The Indians, they were down two in the bottom of the eighth inning when Rajai Davis set this crowd here at Progressive Field into a frenzy as he hit a two-run home run on the left. It went right off the camera. Check out LeBron James, he loves it, going nuts in the stands. The game would be tied after that. We'd go to extra innings. And after a short relay, Cubs left-fielder Ben Zobrist, the hero and RBI double in the tenth, seizes the World Series MVP.

Bill Murray weeped as the Cubs win. An absolute thriller, 8-7, ending their 108-year World Series drought.



JAKE ARRIETA, CUBS PITCHER: A hundred and eight years doesn't mean anything anymore. It's the start of something new. A new chapter for the Chicago Cubs, for the entire city.

SCHOLES: What does it say about this team the way you came back 3-1 to win this?

DEXTER FOWLER, CUBS CENTER FIELDER: We never quit. It's never over until it's over. When it's over, now we're on top.

KRIS BRYANT, CUBS THIRD BASEMAN: This is what you dream for as a kid and I'm 24 years old and I'm the luckiest guy on the planet, man.


SCHOLES: Chicago Bears one of many teams sending a congrats to the Cubs this morning. They sent out this tweet, with hashtag #flythew. And I'll tell you what, guys, I've been into a handful of locker room celebrations. Last night's Cubs party was one sight. There's -- I've never seen so many champagne bottles. I was trying to dodge the champagne left and right. Not successful, though.
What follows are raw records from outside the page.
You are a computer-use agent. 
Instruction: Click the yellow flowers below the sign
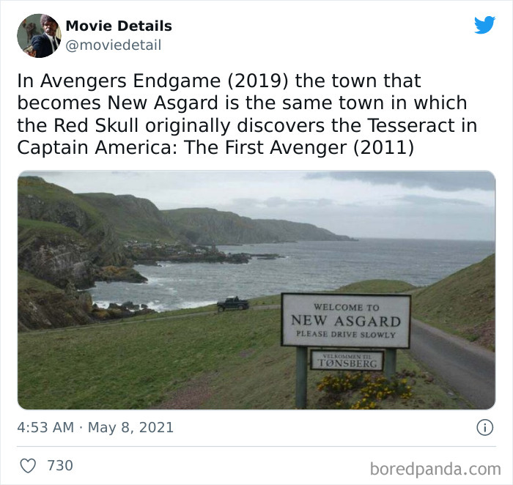pyautogui.click(x=364, y=390)
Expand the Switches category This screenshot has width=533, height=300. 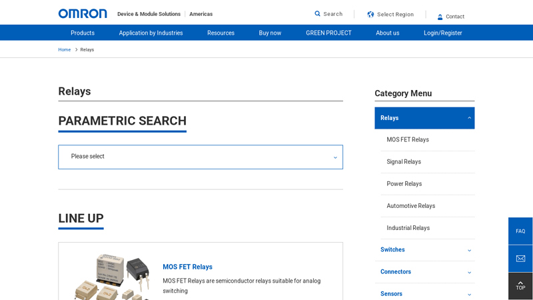(x=469, y=250)
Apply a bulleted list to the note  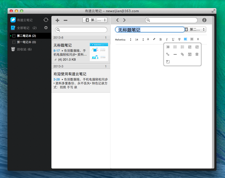[175, 47]
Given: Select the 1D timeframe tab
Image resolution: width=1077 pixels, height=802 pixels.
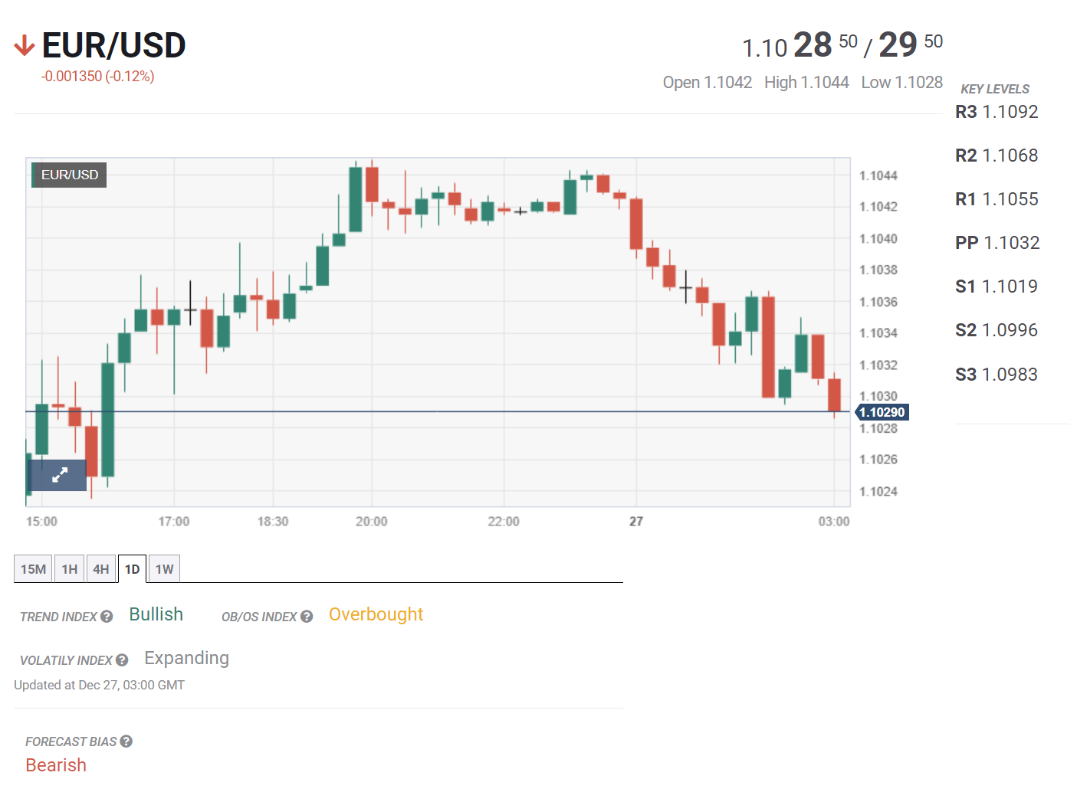Looking at the screenshot, I should 132,569.
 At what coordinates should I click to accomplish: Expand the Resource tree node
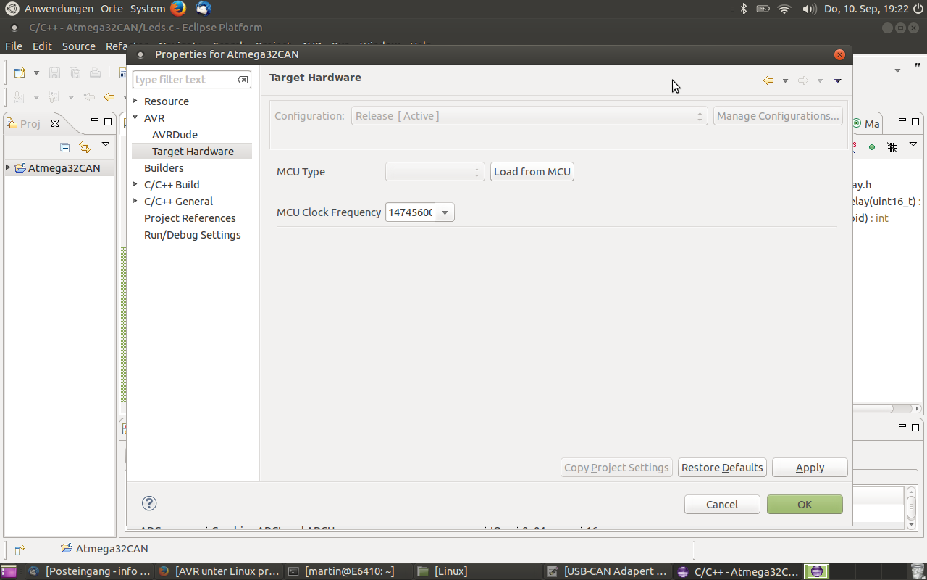click(x=134, y=101)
My eyes and ears still burning as we speak.

CAMEROTA: Chris calls that a Saturday night. But -- but that's great, Andy. Good for you. So exciting. So there's a lot of champagne being popped. Thousands of delirious

fans are still gathering in Chicago's Wrigley Field and celebrating all night long. That's where we find CNN's Brynn Gingras. She's outside the historic ballpark in Chicago. We still hear all the revelry, Brynn.

BRYNN GINGRAS, CNN CORRESPONDENT: Yes. A lot of champagne and a lot of everything here on the North Side of Wrigley Field. And you guys were talking about this, Chris and Alisyn, and also Andy, about just the drama of this game.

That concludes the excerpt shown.